[Data items]

=== Begin Enclosure ===

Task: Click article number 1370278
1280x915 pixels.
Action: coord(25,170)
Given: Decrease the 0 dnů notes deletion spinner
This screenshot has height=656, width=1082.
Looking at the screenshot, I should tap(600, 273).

=== End Enclosure ===

* What you have to do *
Each record must be repeated exactly as it appears above.

* Task response *
Task: Click article number 1370278
1280x915 pixels.
Action: coord(25,170)
Given: Decrease the 0 dnů notes deletion spinner
This screenshot has height=656, width=1082.
Looking at the screenshot, I should tap(600, 273).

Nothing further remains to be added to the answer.